Fernando Mimbacas

Personal information
- Full name: Fernando Mimbacas Imaz
- Date of birth: 26 March 2002 (age 23)
- Place of birth: Montevideo, Uruguay
- Height: 1.95 m (6 ft 5 in)
- Position: Forward

Team information
- Current team: Juventud

Youth career
- Montevideo Wanderers
- 2017–2020: Progreso
- 2021–2022: Rampla Juniors

Senior career*
- Years: Team / Apps / (Gls)
- 2022–2023: Potencia / 29 / (4)
- 2023–2024: Juventud / 38 / (16)
- 2025–2026: Burgos / 4 / (0)
- 2025: → Deportivo Cali (loan) / 13 / (2)
- 2026–: Juventud / 0 / (0)

= Fernando Mimbacas =

Uruguayan footballer (born 2002)

Fernando Mimbacas Imaz (born 26 March 2002) is a Uruguayan professional footballer who plays as a forward for Juventud de Las Piedras.

==Career==
Born in Montevideo, Mimbacas played for Montevideo Wanderers, Progreso and Rampla Juniors as a youth. On 19 May 2022, after finishing his formation, he signed for Segunda División Amateur side Potencia.

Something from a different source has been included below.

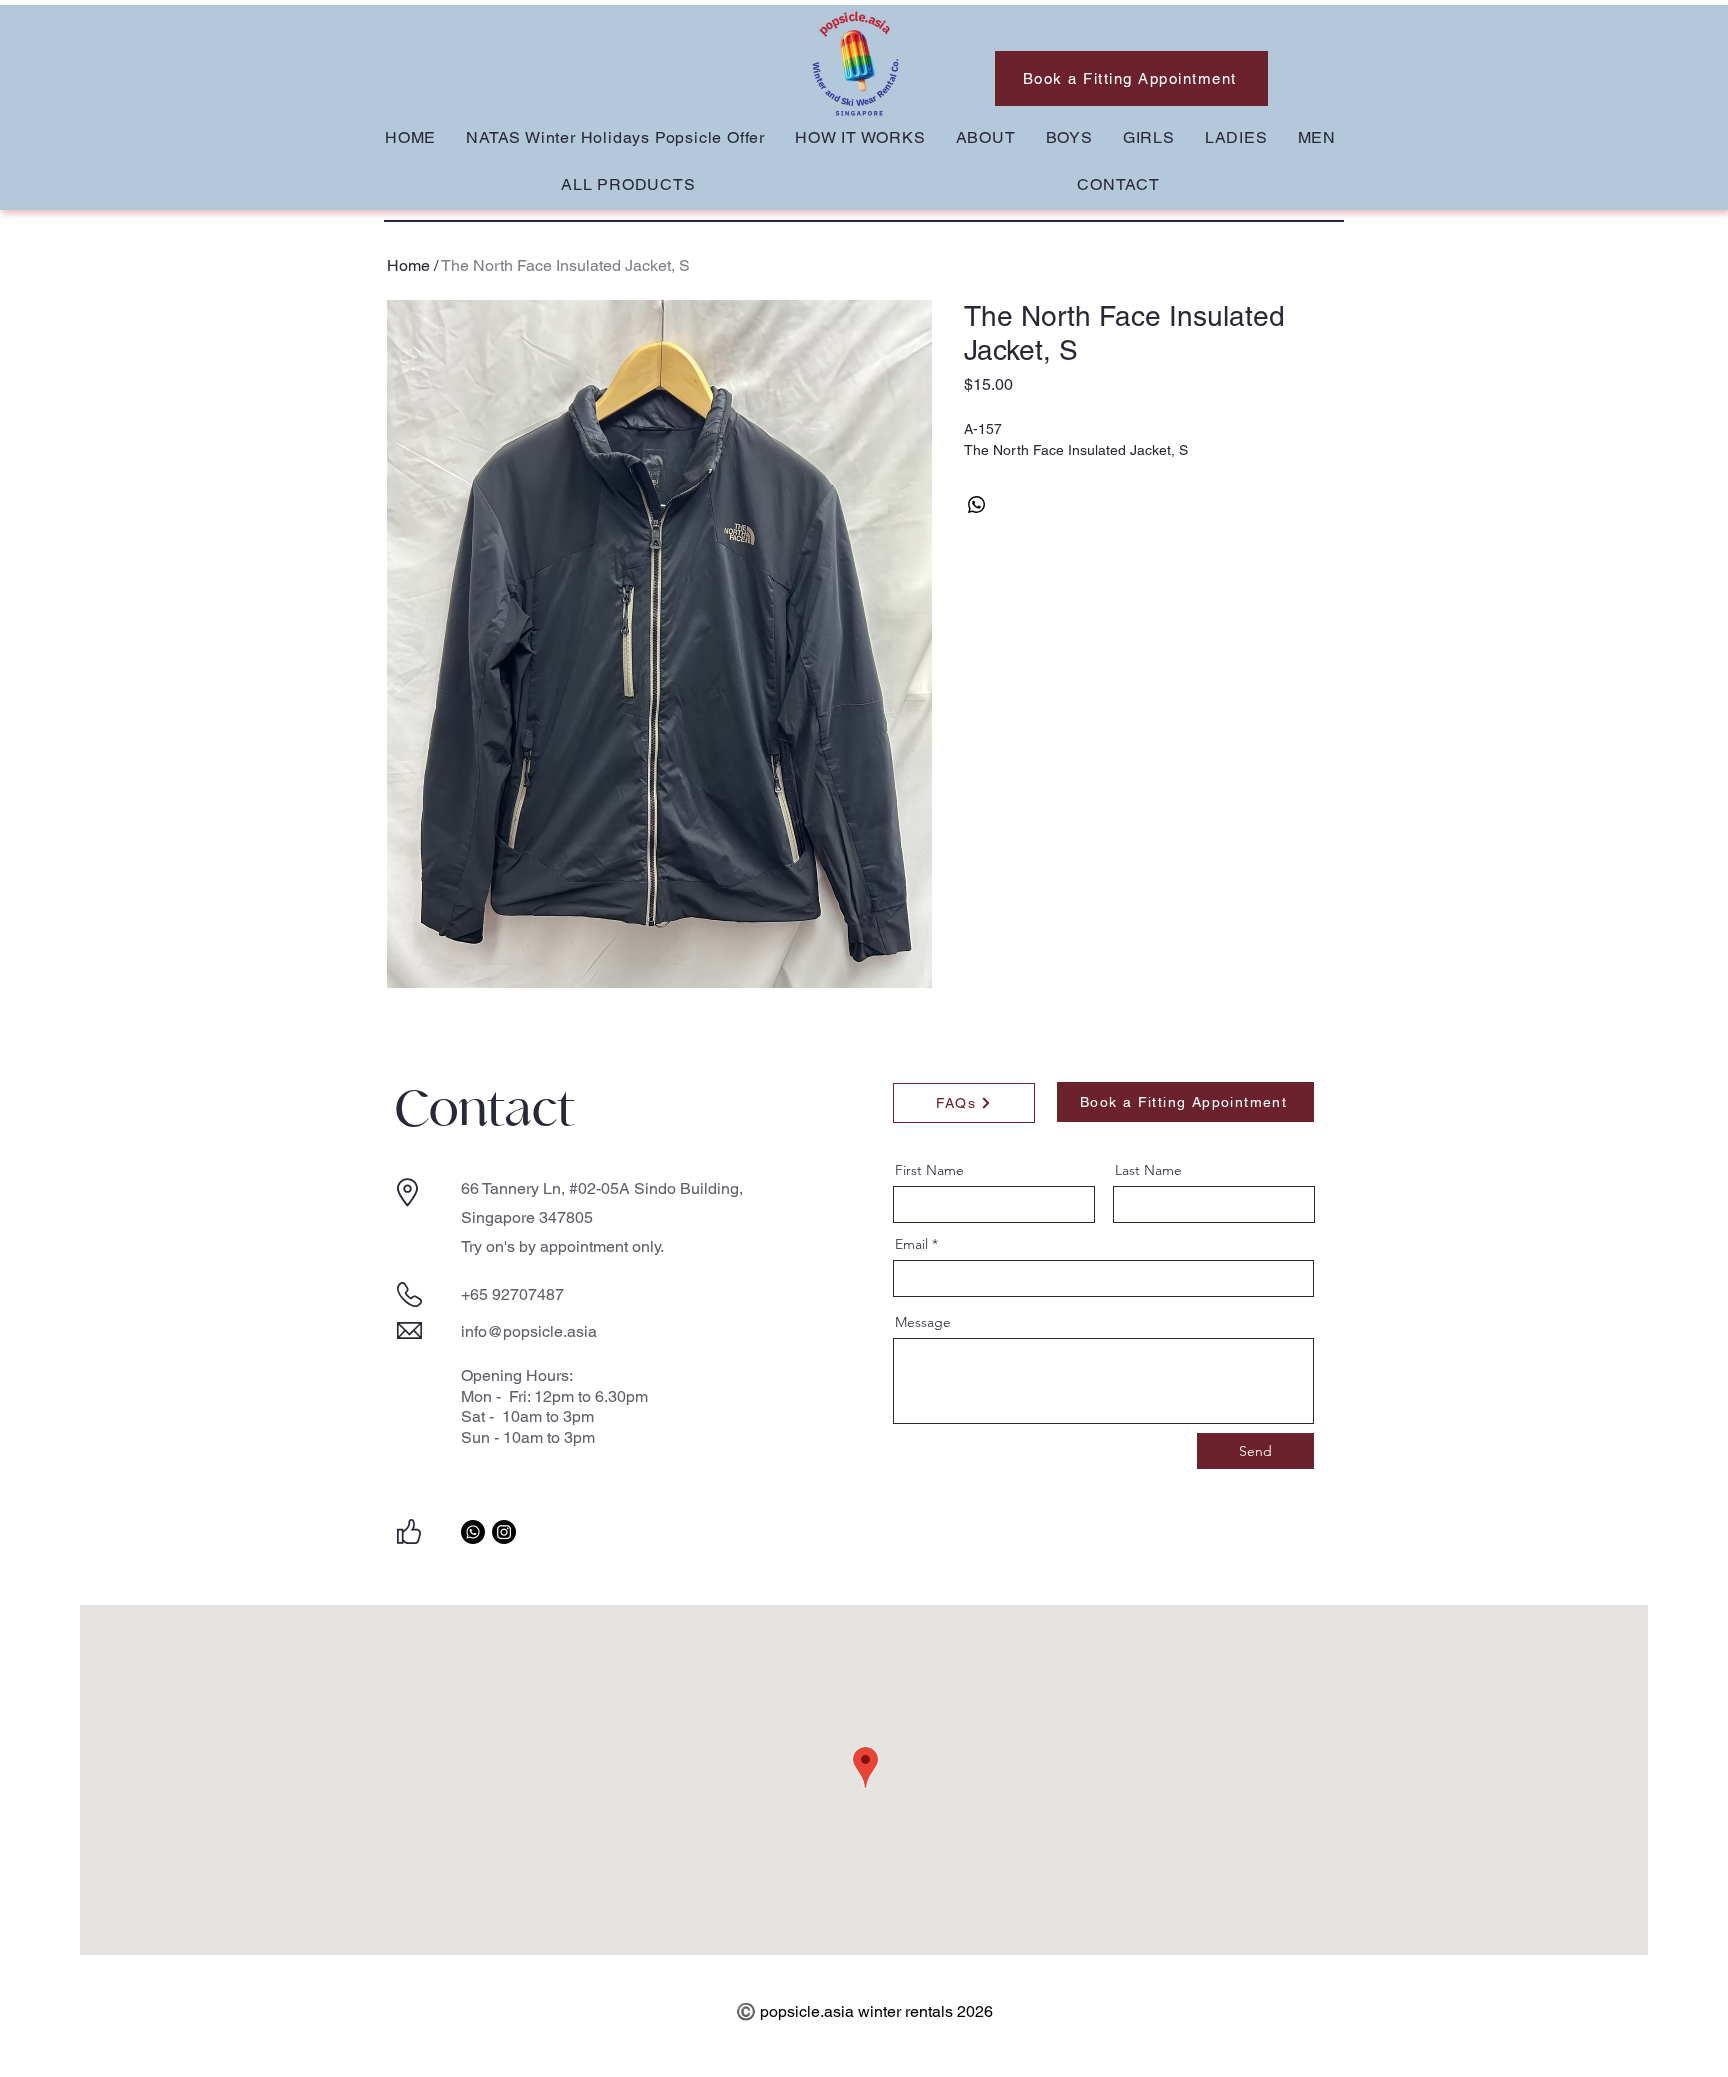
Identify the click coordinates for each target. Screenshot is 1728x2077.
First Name (929, 1170)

Mimbacas scored four goals for Potencia during the remainder of the 2022 season, as Potencia achieved a first-ever promotion to the Segunda División.

In August 2023, Mimbacas moved to fellow second division side Juventud de Las Piedras. He scored 15 goals for the club during the 2024 campaign, as they achieved promotion to the Primera División, but missed the play-off finals due to an ankle injury.

On 6 January 2025, Mimbacas moved abroad and joined Spanish Segunda División side Burgos CF on a three-and-a-half-year contract. On 26 July, after being rarely used, he moved to Deportivo Cali in the Colombian Categoría Primera A, on loan for one year.

On 1 February 2026, Mimbacas returned to Juventud on a permanent deal, with Burgos retaining 50% over a future sale.